El ilustre naturalista francés Sabino Berthelot (1794-1880) fue un apasionado estudioso de la naturaleza de las Islas Canarias, a la que dedicó buena parte de su vida. Como botánico y buen observador nos dejó escritas no solo unas rigurosas descripciones de la riqueza vegetal de este archipiélago atlántico sino también unos textos llenos de sensibilidad literaria con los que llegamos a percibir de forma vívida el amor a unos bosques para los que reclamaba su imprescindible protección.

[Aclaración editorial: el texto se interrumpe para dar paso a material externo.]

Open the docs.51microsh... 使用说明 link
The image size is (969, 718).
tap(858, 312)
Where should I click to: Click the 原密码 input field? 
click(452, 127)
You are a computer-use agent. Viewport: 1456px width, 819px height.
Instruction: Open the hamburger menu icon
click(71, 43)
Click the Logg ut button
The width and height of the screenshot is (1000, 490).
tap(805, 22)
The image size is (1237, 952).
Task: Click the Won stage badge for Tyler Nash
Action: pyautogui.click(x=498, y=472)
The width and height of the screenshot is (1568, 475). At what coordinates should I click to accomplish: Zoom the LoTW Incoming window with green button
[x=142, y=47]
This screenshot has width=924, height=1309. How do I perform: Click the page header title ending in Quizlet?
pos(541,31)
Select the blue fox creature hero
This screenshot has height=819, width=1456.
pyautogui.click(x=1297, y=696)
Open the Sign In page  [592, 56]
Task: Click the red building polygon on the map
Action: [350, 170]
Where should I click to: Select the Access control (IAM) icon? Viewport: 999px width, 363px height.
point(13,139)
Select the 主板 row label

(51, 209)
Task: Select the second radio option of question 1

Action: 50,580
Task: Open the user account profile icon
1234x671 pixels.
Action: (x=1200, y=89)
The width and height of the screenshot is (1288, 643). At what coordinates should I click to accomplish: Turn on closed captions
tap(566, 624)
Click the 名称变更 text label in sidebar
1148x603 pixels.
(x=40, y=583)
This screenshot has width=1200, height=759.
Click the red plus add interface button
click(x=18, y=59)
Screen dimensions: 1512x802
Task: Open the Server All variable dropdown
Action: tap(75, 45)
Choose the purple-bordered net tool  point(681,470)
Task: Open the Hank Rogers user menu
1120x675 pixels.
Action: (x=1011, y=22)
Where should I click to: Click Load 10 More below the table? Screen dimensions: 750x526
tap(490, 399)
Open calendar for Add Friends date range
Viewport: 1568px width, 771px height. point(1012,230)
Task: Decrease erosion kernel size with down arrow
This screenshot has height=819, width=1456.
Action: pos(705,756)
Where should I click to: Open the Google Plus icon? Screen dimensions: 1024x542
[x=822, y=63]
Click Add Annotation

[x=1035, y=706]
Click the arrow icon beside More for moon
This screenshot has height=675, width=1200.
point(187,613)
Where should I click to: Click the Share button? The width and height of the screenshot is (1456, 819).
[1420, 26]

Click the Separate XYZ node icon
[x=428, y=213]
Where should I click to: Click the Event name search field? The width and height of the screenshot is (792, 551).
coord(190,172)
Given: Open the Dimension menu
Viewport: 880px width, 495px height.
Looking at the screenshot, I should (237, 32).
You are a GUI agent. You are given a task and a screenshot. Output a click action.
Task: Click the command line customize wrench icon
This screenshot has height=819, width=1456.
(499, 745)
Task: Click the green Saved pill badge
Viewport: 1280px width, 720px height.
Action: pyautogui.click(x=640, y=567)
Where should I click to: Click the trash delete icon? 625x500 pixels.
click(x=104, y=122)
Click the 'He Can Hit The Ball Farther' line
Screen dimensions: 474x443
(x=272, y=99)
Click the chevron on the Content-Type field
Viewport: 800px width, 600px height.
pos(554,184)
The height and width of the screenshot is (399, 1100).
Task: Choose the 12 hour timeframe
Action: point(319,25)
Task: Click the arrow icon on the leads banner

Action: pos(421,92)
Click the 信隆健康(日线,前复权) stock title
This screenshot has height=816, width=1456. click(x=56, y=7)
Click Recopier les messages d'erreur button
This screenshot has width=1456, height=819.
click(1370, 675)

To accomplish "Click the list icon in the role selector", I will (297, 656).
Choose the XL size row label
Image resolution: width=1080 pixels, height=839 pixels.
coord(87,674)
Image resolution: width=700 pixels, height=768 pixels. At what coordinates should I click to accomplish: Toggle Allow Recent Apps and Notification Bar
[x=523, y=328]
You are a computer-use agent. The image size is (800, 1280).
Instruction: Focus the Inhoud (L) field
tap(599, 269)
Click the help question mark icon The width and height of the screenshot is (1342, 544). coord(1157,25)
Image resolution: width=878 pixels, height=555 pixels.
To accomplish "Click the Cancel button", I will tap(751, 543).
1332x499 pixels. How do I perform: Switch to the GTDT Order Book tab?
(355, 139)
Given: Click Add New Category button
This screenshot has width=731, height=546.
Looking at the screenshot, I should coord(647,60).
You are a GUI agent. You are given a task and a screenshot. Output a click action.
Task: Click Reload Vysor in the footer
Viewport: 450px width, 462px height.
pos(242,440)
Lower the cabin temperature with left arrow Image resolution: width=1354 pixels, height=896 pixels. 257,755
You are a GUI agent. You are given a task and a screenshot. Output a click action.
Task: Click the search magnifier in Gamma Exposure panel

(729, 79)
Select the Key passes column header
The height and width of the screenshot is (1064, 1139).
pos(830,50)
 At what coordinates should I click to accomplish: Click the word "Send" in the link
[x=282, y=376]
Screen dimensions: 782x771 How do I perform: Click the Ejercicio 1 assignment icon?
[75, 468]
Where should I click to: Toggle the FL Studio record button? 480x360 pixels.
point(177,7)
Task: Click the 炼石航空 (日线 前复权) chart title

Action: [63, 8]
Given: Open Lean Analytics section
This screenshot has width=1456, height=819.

El siguiente pasaje, extraído de su obra Árboles y bosques, nos invita a adentrarnos en esa foresta única que atesoran los montes canarios:

“Por sus caracteres propios, los montes canarios, compuestos de árboles siempre verdes, no tienen casi nada de común con los de nuestros climas de Europa; ellos revisten los declives de las montañas y los precipicios de los grandes barrancos que los atraviesan hasta una elevación media. Cuando se llega a esta región nemoral se experimenta un sentimiento de bienestar y de admiración indecible; la espesura del ramaje en algunos sitios no serviría de obstáculo al deseo de verlo todo y de procurarse nuevos goces. Se vaga largo tiempo bajo estos macizos de follaje y entre esas tribus de árboles y de plantas que se oprimen y se confunden. Los musgos revisten los troncos y las ramas a la manera de un forro de terciopelo; el aspecto de los helechos que cubren el suelo, sus variadas formas, el precioso desarrollo de sus frondas, todo os sorprende y os encanta; pero cuando al llegar a la orilla del monte se sale de debajo de estas grandes arboledas y se descubre súbitamente al resplandor del sol los valles de la costa, el mar y su bello horizonte, no hay cuadro que pueda representar un golpe de vista semejante”.

Para leer más:

Berthelot, S.: Árboles y bosques. Ed. José A. Delgado Luis, La Orotava, 1995.